## Information provided

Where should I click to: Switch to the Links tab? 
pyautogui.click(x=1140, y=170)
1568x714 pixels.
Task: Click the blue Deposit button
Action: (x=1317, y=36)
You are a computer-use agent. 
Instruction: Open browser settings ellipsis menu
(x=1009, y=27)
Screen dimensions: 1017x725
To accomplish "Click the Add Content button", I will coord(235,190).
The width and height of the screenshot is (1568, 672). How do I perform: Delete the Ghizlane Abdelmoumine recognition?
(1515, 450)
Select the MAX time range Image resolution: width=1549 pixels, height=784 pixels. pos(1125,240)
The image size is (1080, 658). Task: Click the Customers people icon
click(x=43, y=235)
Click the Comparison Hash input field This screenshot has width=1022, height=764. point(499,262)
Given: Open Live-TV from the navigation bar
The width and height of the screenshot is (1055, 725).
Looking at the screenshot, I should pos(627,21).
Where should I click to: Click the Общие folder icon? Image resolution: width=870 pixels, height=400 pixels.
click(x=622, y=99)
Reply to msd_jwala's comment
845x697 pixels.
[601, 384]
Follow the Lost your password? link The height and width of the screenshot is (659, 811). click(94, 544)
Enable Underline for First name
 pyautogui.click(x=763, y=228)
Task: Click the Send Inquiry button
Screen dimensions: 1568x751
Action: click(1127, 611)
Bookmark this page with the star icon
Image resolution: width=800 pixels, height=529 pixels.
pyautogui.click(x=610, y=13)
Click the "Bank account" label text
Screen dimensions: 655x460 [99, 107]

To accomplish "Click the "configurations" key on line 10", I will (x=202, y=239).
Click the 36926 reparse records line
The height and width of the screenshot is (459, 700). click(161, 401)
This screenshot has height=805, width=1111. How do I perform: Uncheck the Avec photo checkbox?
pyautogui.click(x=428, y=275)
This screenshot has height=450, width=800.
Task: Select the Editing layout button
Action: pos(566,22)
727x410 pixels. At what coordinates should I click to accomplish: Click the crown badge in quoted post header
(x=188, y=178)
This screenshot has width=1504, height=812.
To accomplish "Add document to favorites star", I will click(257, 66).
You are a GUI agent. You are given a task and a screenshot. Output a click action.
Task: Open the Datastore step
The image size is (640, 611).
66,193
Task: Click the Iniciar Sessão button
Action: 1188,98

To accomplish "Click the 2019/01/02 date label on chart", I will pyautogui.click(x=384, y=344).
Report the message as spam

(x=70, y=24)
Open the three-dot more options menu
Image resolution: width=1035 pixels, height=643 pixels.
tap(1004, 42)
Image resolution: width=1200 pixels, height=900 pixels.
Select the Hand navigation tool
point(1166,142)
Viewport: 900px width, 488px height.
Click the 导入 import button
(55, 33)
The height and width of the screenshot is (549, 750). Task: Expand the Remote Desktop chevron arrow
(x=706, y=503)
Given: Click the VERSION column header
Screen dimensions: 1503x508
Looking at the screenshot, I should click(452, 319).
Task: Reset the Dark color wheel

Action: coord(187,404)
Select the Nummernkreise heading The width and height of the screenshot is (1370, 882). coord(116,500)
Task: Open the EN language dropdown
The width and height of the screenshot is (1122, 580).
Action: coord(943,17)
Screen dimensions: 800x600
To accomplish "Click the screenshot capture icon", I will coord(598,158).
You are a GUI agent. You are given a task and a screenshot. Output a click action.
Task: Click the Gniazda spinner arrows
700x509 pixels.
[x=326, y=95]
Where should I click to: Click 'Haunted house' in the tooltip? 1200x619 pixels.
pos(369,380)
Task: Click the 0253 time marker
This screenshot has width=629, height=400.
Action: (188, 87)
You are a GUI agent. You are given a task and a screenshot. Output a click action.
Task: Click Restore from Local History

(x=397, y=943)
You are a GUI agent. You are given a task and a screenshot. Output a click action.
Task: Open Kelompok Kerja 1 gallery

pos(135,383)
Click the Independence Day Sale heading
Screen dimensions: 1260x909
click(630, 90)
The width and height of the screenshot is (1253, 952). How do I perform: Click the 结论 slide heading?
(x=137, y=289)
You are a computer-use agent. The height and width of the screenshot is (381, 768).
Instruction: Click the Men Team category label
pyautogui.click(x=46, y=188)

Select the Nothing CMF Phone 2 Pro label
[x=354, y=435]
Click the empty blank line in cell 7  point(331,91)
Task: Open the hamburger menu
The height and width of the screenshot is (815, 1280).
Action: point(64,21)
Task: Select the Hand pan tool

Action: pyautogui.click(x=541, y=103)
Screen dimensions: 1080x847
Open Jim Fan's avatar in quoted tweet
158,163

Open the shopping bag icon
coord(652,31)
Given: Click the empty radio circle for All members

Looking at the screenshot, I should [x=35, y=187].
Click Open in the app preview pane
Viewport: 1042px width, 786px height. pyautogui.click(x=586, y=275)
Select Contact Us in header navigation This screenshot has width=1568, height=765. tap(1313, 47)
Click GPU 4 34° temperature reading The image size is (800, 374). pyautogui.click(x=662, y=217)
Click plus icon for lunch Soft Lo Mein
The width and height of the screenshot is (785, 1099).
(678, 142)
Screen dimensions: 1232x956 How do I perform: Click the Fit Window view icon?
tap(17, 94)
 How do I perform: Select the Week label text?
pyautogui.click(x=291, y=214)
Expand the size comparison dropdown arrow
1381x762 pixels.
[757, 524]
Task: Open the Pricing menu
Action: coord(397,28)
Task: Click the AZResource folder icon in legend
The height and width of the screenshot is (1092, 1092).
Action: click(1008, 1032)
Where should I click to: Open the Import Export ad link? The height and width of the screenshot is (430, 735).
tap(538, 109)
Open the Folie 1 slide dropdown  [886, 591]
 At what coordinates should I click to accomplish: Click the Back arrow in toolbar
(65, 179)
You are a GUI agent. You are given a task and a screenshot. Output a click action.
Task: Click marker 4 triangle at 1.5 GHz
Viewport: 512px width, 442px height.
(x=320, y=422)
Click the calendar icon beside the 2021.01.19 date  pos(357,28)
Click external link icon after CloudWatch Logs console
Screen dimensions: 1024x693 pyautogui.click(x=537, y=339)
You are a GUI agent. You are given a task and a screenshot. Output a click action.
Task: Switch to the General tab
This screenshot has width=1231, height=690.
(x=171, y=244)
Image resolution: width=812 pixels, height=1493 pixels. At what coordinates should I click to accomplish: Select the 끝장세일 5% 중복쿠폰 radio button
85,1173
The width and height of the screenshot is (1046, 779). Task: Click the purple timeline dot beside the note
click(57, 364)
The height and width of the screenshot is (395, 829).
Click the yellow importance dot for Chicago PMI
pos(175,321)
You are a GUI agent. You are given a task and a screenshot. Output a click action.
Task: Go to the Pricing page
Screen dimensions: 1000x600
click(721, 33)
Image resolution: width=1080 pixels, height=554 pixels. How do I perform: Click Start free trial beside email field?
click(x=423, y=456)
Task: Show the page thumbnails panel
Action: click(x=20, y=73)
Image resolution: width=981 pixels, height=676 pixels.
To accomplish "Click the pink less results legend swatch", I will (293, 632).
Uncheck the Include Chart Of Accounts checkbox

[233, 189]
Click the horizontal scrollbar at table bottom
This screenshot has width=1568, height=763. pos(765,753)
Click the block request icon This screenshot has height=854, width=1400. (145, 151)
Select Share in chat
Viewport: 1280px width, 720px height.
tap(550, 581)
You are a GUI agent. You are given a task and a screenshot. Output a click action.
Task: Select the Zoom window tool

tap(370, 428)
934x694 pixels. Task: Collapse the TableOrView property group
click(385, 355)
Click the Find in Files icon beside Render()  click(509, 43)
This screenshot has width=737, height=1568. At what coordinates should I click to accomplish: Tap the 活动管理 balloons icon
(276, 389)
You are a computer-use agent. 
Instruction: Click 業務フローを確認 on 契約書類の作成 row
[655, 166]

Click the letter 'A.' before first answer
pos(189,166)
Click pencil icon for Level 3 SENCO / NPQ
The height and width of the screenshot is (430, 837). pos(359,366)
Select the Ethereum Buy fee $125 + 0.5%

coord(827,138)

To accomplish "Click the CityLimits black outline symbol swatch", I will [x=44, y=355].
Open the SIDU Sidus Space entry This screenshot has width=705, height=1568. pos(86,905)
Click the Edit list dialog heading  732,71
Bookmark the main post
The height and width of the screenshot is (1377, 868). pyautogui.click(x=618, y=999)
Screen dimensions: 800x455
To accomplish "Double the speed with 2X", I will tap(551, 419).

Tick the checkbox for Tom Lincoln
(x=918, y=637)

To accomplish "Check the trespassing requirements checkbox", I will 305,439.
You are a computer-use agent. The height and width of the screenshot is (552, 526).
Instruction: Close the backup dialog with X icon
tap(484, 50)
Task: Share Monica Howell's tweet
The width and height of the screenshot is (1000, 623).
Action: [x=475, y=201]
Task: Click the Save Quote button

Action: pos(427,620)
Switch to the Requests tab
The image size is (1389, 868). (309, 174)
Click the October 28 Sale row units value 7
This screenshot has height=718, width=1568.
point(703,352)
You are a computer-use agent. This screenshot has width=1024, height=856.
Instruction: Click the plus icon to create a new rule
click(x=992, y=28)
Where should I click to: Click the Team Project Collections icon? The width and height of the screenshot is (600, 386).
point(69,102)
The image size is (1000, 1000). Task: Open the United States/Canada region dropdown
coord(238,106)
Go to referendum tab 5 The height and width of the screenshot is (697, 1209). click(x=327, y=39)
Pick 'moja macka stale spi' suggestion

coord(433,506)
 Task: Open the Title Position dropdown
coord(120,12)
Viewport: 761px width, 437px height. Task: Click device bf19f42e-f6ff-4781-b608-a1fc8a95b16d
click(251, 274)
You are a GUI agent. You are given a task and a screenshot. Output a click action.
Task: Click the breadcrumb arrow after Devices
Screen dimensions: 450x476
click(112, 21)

## What is expected
Find where the line with "Select the MAX" sits in the material above, then copy exactly from it through the line with "Image resolution: width=1200". Add no other line.

## Solution to this task
Select the MAX time range Image resolution: width=1549 pixels, height=784 pixels. pos(1125,240)
The image size is (1080, 658). Task: Click the Customers people icon
click(x=43, y=235)
Click the Comparison Hash input field This screenshot has width=1022, height=764. point(499,262)
Given: Open Live-TV from the navigation bar
The width and height of the screenshot is (1055, 725).
Looking at the screenshot, I should pos(627,21).
Where should I click to: Click the Общие folder icon? Image resolution: width=870 pixels, height=400 pixels.
click(x=622, y=99)
Reply to msd_jwala's comment
845x697 pixels.
[601, 384]
Follow the Lost your password? link The height and width of the screenshot is (659, 811). click(94, 544)
Enable Underline for First name
 pyautogui.click(x=763, y=228)
Task: Click the Send Inquiry button
Screen dimensions: 1568x751
Action: click(1127, 611)
Bookmark this page with the star icon
Image resolution: width=800 pixels, height=529 pixels.
pyautogui.click(x=610, y=13)
Click the "Bank account" label text
Screen dimensions: 655x460 [99, 107]

To accomplish "Click the "configurations" key on line 10", I will (x=202, y=239).
Click the 36926 reparse records line
The height and width of the screenshot is (459, 700). click(161, 401)
This screenshot has height=805, width=1111. How do I perform: Uncheck the Avec photo checkbox?
pyautogui.click(x=428, y=275)
This screenshot has height=450, width=800.
Task: Select the Editing layout button
Action: pos(566,22)
727x410 pixels. At what coordinates should I click to accomplish: Click the crown badge in quoted post header
(x=188, y=178)
This screenshot has width=1504, height=812.
To accomplish "Add document to favorites star", I will click(257, 66).
You are a GUI agent. You are given a task and a screenshot. Output a click action.
Task: Open the Datastore step
The image size is (640, 611).
66,193
Task: Click the Iniciar Sessão button
Action: 1188,98

To accomplish "Click the 2019/01/02 date label on chart", I will pyautogui.click(x=384, y=344).
Report the message as spam

(x=70, y=24)
Open the three-dot more options menu
Image resolution: width=1035 pixels, height=643 pixels.
tap(1004, 42)
Image resolution: width=1200 pixels, height=900 pixels.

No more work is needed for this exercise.